Urology Times Journal

  • Vol 47 No 9
  • Volume 47
  • Issue 9

PSMA PET/CT beneficial for prostate cancer staging

A new study suggests that prostate-specific membrane antigen positron emission tomography/computed tomography may be a highly beneficial tool for initial staging of high-risk and high-intermediate-risk prostate cancer.

A new study suggests that prostate-specific membrane antigen positron emission tomography/computed tomography (PSMA PET/CT) may be a highly beneficial tool for initial staging of high-risk and high-intermediate-risk prostate cancer.

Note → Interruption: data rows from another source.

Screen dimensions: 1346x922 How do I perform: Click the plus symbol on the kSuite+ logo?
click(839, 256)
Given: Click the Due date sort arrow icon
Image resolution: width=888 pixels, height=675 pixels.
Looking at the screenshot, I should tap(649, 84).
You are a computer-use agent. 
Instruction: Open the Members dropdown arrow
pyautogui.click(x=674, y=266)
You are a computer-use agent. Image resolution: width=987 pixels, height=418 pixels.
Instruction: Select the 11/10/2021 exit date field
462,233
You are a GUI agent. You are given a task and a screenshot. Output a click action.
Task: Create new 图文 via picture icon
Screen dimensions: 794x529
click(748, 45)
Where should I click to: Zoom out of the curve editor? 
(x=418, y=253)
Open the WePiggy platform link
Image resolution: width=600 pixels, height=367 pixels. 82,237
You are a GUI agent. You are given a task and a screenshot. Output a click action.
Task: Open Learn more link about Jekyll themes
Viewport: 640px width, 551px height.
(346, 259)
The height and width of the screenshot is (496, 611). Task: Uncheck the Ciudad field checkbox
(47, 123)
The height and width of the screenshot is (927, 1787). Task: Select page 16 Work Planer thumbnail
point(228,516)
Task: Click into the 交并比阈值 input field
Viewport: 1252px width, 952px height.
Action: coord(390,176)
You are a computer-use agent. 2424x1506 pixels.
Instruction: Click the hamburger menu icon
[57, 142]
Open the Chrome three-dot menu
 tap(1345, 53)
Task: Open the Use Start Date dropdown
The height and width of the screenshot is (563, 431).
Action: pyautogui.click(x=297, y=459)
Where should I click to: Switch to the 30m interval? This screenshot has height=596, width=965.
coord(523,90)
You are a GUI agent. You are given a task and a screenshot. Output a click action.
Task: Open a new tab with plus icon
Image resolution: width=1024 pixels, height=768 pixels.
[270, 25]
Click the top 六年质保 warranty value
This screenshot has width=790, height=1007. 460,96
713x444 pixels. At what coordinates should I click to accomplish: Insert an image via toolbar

At the AUA annual meeting in Chicago, researchers reported that by adopting this imaging approach, it may be possible to alter treatment plans and provide more precise and appropriate interventions to avoid treatment failure. The authors found that judicious use of PSMA PET/CT can rule in or rule out lesions suspicious on conventional imaging.

“This is a huge advance. After pathology confirmation, I think the standard of care will be changed and this approach will be adopted. It is already adopted in a lot of places. Europe and Australia are ahead of us in this area,” said study investigator Aydin Pooli, MD, a urologic oncology fellow and clinical instructor in urology at the David Geffen School of Medicine at UCLA, working with Robert E. Reiter, MD, and co-authors.

Read: PET use in prostate cancer widens, but questions remain

PSMA is a transmembrane glycoprotein that is primarily expressed in prostate tissue, and it can be radiolabeled with gallium 68 and used as a tracer in nuclear scan imaging. It has been demonstrated that PSMA is highly sensitive for detecting metastasis. Dr. Pooli and his colleagues investigated the concordance of PSMA PET/CT with conventional imaging in the initial staging in treatment-naïve men with prostate cancer. They conducted a prospective, single-institution database study of patients undergoing PSMA PET/CT from 2016 to 2018 (NCT03368547).

The authors included men with intermediate-risk (Gleason score 7 and/or PSA 10-20 ng/mL) and high-intermediate-risk disease (Gleason score ≥8 and/or PSA >20 ng/mL) who underwent PSMA PET/CT within 3 months of conventional imaging (bone scan and/or abdominopelvic imaging). They analyzed the concordance of PSMA PET/CT with conventional imaging for the identification of N+ (pelvic lymph node), M1a+ (extrapelvic lymph nodes), M1b+ (bone metastases), and M1c+ (visceral metastasis) disease. They also examined the association between PSA level and concordance of conventional imaging and PSMA PET/CT.